- _EXERCISE_:
In the radar plot excerpt, what is data_values used for?

- _EXTRACT PROVIDED_:

---------------

In forecast evaluation, RMSE can easily be numerically larger than MAE or correlation-style quantities, so a raw radar may visually over-emphasize that axis.
The normalized view is therefore helpful for seeing the balance of strengths and weaknesses inside one model.
But it should not replace the raw-scale reading. The normalized plot is about shape, not about original units.
Use direct values when scores are already summarized#
In many real workflows you already have a compact score
table from earlier analysis. In that case, it is simpler
to pass the values directly instead of recomputing them
from y_true and y_pred.
That is exactly what data_values is for.
score_dict_strong = {
"MAE": float(mean_absolute_error(y_true, y_pred_strong)),
"RMSE": float(rmse_metric(y_true, y_pred_strong)),
"Abs Bias": float(bias_abs_metric(y_true, y_pred_strong)),
"Corr": float(corr_metric(y_true, y_pred_strong)),
"Skill": 0.92,
}
score_dict_mid = {
"MAE": float(mean_absolute_error(y_true, y_pred_mid)),
"RMSE": float(rmse_metric(y_true, y_pred_mid)),
"Abs Bias": float(bias_abs_metric(y_true, y_pred_mid)),
"Corr": float(corr_metric(y_true, y_pred_mid)),
"Skill": 0.84,
}
print("Direct-value summary for the stronger model")

---------------

Stored items from a collection:
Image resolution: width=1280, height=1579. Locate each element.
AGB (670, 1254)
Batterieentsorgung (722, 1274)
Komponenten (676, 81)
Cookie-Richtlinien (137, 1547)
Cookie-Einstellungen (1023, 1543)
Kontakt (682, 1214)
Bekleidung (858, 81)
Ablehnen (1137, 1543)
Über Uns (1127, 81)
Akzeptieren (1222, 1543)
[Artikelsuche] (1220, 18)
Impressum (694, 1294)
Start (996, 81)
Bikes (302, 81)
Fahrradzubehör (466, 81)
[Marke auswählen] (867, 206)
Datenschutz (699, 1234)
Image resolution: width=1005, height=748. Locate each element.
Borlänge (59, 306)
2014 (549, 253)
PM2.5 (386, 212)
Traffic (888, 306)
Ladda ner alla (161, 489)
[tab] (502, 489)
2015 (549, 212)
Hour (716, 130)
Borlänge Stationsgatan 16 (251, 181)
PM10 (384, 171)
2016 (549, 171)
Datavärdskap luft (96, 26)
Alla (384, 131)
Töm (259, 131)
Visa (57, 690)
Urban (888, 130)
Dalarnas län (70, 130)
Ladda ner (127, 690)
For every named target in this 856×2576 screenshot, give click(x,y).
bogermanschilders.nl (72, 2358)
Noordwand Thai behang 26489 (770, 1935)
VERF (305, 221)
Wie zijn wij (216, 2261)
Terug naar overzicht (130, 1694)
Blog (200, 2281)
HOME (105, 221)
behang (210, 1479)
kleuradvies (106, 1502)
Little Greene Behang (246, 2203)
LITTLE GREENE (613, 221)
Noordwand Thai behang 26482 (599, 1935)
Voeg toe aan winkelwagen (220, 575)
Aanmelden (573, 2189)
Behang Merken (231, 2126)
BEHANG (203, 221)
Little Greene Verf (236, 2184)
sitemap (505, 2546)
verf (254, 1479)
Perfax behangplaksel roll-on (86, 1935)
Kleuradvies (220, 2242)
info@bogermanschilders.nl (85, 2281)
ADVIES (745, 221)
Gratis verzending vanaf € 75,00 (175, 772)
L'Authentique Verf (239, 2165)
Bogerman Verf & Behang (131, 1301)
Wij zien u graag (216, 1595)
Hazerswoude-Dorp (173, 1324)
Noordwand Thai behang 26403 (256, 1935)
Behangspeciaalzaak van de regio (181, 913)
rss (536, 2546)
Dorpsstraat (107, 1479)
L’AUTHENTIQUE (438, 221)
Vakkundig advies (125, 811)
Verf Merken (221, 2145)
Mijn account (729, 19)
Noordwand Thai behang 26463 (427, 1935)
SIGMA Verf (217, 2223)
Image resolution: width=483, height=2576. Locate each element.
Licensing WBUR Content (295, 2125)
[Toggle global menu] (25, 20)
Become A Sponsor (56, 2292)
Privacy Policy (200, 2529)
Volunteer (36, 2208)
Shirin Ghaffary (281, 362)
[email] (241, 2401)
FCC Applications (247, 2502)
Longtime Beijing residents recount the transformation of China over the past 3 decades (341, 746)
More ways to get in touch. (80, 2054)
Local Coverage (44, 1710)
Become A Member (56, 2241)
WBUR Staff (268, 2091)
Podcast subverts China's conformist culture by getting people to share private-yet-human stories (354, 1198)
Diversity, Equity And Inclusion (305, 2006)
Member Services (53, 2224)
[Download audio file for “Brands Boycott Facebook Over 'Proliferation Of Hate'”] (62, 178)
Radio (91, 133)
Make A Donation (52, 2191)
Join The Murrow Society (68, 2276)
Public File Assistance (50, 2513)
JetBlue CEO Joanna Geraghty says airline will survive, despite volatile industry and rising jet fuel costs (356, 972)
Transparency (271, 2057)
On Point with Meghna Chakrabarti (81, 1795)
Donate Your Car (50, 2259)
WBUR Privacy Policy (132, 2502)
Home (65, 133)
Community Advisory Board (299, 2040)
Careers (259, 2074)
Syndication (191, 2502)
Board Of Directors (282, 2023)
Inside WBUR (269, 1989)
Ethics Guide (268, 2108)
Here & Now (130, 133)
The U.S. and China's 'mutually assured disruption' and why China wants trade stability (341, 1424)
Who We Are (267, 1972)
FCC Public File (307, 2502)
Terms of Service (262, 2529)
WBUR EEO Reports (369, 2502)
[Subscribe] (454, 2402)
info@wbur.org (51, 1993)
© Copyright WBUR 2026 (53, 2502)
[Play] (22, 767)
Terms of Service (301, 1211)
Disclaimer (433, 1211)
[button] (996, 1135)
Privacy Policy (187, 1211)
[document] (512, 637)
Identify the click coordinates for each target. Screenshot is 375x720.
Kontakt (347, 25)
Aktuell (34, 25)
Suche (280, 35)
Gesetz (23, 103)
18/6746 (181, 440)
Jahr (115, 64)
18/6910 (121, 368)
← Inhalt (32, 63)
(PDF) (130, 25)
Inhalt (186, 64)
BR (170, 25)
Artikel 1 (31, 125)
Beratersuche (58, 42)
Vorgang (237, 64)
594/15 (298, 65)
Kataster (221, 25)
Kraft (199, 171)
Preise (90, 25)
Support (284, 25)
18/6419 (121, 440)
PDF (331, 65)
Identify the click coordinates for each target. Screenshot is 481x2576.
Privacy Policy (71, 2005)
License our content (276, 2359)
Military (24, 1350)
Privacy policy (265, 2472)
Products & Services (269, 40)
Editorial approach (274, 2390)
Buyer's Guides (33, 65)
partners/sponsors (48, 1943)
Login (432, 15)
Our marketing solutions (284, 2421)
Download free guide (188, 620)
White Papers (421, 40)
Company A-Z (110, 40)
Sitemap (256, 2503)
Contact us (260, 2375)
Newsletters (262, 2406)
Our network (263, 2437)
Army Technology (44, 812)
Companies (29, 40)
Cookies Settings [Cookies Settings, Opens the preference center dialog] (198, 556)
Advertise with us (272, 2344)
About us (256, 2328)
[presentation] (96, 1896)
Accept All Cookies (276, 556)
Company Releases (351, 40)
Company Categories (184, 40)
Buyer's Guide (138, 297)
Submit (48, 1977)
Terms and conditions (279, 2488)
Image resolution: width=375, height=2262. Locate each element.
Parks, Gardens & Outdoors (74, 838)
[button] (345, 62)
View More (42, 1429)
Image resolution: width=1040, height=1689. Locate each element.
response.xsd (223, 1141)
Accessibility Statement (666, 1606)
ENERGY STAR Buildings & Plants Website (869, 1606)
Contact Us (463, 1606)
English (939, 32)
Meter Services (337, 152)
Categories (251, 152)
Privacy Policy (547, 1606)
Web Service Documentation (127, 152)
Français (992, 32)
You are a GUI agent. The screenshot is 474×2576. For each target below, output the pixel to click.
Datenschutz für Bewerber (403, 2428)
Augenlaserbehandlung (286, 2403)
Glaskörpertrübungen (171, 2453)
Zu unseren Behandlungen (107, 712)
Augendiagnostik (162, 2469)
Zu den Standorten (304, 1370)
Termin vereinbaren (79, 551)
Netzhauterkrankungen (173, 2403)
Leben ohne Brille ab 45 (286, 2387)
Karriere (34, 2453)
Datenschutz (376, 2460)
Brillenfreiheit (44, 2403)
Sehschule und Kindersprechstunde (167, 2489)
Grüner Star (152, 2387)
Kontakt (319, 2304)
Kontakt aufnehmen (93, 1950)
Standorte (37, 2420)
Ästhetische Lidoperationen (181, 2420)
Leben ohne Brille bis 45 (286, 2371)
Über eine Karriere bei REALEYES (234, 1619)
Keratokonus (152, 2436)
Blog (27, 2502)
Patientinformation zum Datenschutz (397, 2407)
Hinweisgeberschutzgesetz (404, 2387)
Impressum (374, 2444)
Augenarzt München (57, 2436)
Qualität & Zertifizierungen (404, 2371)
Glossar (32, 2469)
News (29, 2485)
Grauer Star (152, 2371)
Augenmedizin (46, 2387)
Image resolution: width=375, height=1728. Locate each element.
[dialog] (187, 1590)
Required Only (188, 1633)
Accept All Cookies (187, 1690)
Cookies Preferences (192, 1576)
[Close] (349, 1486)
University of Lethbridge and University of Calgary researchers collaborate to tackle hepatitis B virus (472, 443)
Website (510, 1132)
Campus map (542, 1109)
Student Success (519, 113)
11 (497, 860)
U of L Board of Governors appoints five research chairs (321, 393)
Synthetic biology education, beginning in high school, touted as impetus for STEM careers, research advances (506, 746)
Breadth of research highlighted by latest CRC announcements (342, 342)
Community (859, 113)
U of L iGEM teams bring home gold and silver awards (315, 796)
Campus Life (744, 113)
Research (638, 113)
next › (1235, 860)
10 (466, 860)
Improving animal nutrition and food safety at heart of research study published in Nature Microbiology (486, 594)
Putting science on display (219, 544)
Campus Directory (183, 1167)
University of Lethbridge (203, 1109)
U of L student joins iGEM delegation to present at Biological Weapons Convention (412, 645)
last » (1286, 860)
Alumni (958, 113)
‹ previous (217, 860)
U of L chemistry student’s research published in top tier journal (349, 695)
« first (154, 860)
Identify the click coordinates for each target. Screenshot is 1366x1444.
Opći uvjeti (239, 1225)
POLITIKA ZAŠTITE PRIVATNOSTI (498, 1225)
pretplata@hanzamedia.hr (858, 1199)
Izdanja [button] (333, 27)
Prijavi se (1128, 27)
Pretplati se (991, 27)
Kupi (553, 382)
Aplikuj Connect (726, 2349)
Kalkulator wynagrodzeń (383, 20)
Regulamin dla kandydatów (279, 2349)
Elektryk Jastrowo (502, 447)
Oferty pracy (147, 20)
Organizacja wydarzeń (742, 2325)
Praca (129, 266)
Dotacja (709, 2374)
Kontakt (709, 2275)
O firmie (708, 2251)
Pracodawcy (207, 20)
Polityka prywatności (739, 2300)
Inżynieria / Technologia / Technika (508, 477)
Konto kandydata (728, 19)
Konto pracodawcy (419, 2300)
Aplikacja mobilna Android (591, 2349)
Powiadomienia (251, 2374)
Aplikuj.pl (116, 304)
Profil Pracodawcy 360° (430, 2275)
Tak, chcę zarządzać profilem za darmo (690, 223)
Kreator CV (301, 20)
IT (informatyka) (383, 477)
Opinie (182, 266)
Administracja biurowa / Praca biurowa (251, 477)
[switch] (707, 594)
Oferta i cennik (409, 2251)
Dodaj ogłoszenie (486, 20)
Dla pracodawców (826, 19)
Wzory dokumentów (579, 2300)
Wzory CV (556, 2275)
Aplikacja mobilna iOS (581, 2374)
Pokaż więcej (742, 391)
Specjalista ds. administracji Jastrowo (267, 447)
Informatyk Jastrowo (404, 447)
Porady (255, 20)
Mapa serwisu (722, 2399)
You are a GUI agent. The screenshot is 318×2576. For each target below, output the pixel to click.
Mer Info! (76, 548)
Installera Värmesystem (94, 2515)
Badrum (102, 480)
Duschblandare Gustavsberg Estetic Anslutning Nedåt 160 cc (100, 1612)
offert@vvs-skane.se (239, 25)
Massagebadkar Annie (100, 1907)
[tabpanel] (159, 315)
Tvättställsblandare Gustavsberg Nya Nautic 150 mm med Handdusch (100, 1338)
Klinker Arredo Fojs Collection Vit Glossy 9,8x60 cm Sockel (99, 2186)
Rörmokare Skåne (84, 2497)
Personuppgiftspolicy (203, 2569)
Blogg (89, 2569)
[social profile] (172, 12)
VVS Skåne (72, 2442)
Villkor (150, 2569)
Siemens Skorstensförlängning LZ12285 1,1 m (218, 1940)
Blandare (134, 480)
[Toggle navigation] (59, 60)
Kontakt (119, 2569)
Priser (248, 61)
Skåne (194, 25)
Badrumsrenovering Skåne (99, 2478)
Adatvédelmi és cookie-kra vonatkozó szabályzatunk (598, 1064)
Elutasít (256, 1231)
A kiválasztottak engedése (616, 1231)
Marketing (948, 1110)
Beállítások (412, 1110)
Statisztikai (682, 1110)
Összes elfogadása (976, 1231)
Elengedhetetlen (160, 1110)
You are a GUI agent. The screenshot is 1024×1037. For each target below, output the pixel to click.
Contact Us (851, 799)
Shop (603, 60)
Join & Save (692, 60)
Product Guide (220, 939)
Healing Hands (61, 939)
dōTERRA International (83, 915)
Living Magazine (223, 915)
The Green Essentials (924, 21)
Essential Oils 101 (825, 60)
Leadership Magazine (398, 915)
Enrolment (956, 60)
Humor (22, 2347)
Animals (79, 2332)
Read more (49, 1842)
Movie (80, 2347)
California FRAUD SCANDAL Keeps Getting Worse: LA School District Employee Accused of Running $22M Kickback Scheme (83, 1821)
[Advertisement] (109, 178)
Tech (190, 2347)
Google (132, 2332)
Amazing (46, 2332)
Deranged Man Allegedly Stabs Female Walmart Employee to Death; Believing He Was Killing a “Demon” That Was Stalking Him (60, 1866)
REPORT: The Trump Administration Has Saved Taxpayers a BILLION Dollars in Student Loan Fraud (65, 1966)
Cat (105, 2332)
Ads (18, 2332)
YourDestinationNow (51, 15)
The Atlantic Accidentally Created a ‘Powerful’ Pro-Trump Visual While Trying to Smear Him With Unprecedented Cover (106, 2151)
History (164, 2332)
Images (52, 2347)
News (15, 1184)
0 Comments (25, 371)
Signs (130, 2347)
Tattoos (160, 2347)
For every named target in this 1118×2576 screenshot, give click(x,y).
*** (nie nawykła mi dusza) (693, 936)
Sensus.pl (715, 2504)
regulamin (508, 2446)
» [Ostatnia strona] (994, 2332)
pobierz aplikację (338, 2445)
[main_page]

---------------

- _WRITTEN SOLUTION_:
It passes already-summarized score values directly instead of recomputing them from y_true and y_pred.